A common position among leftists of the 60s-80s was that Women’s Liberation and Queer Liberation struggles are revolutionary struggles against capitalism. The argument went that capitalism needs to constantly reproduce itself on an extended scale, including an ever-expanding workforce, and it does this by pairing every adult male worker with a housewife, bonded to the home by domestic labour with very limited reproductive choices. If women were able to refuse marriage, motherhood and heterosexuality, they would do so en masse and cause a terminal crisis in social reproduction. This made struggles against gender oppression not just a moral necessity but an act of revolutionary sabotage. If capitalism cannot exist without gendered oppression, resistance to gendered oppression becomes a fulcrum by which capital can be toppled.
This line of argument has largely fallen out of favour: quietly shuffled into the background, dropped entirely by most 21st century leftists, or simply treated as a faintly embarrassing artefact of a more optimistic time. Any worthwhile leftist will (correctly) insist that queer and women’s liberation have yet to be won and cannot be completed while capital still lives. Still, the conventional wisdom is that these struggles are long-since exhausted as a means of making inroads against capital. The predictions of their efficacy were refuted by history: the Second Wave facilitated a jailbreak from domestic servitude, motherhood, and housewifery, yet the terminal crisis never came. With every generation since more women walk away; birth rates have now fallen below replacement. How then, does capitalism seem stronger than ever?
These causes have a moral weight that fully justifies them as sites of struggle in themselves but capitalism has completely metabolised these movements’ demands and used them to manufacture consent for itself all the more effectively. Girlboss-inflected rainbow capitalism is everywhere. International corporations scramble over each other to show how many women are on their board or to superimpose the pride flag on their logos in June. These gestures are cynical but ultimately a reflection of the fact that queer and feminist politics have largely become hegemonic - a bittersweet success tainted by the realisation that these politics were never as revolutionary as was once hoped.
Or so the narrative goes.
This narrative is blinkered in the extreme and fails to look beyond the imperial core and semicore. It is a narrative based on an idealist conception of sexual politics disconnected from the interests that drive it. The case for liberation from gendered oppression, applied as a universal demand across borders, has never been more self-evidently revolutionary.

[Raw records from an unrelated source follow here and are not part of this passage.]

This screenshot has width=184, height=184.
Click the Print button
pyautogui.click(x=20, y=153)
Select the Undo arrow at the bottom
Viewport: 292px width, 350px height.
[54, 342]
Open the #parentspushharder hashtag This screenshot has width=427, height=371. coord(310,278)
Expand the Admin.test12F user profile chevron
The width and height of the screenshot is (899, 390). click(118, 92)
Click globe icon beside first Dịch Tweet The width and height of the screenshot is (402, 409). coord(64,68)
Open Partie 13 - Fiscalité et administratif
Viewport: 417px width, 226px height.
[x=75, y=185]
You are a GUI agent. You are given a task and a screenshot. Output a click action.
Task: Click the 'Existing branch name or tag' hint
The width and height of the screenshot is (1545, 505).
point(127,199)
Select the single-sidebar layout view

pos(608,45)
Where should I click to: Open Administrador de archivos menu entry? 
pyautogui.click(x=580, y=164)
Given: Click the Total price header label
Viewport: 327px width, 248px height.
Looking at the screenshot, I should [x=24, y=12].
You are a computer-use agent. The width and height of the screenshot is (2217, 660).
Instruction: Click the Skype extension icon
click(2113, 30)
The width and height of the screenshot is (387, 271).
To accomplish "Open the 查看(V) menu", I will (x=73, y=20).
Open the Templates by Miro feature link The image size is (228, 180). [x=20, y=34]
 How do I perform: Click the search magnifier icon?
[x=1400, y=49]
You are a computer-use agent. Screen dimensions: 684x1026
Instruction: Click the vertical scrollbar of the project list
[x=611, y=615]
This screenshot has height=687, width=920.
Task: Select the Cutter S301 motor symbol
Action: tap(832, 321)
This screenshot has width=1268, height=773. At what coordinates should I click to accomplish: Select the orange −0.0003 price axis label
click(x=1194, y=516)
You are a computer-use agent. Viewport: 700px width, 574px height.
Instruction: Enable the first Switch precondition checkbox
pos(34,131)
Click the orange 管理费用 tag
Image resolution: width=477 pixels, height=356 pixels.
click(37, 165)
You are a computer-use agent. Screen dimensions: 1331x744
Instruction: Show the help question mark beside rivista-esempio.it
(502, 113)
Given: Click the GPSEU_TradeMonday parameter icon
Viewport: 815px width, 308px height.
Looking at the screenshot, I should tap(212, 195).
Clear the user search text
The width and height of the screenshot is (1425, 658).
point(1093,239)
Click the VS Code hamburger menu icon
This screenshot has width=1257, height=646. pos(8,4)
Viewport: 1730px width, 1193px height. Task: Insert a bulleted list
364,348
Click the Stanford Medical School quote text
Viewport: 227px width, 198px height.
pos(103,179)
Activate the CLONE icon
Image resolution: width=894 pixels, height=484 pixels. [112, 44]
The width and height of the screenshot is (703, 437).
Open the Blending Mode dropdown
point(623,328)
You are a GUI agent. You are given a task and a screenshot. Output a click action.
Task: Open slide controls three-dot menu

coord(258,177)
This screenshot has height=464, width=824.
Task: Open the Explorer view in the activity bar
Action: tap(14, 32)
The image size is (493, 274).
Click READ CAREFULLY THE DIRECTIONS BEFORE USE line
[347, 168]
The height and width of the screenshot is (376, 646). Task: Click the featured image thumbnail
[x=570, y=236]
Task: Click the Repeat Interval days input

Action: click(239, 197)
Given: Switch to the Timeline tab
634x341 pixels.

A Theory of Reproductive Imperialism
For decades now, the nations of the imperial core have been in the midst of a demographic collapse. Birth rates have fallen near-universally below the replacement rate. People are waiting longer and longer to have kids and when they do have kids they have fewer - to say nothing of those refusing all together. The Second Wave of Feminism, while badly incomplete and defeated on many of its more radical demands, successfully dismantled many of the instruments through which women have been coerced into unpaid reproductive labour. A woman with access to contraception, abortion on demand, no-fault divorce and a viable career is one who can refuse marriage and child-rearing. Given the option, many women have chosen to do just that. Adding to this, the increased normalisation of queer identities has further reduced the number of people who are willing to submit to uncompensated reproductive labour, both by intensifying scrutiny on gendered assumptions about what women are supposed to do and by expanding the proportion of relationships in which accidental conceptions are impossible.
A huge amount of the psychosexual madness of modern politics can be put down to the mass realisation by women that they do not need to submit themselves to a man in order to be happy. For a certain class of mediocre men who have been conditioned to expect a wife, the discovery that no woman will tolerate them without the threats of poverty, social ostracism and spinsterhood has driven them insane.
The flow of women into the workforce and the reduction in the number of children per household has massively boosted the absolute and relative rates of surplus value in the imperial core. As Marxists we know that wages are determined by the average cost of reproducing a worker at a certain standard of living, determined by historical factors and class struggle. When the social norm was for single breadwinner households with many children, full-time wages were set to cover the cost of supporting two adults and several children. When the norm became almost all adults working full-time jobs with a below-replacement birth rate, full-time wages fell to the cost of supporting one adult and a fractional child.
As women increasingly refused the reproductive labour required to maintain society, a rift opened up. Unpaid labour-hours are the raw material of profit and profit must grow endlessly for capital to live; the next generation of workers being smaller than the last is an existential threat to capital. However, international capital has found a means to work around this problem.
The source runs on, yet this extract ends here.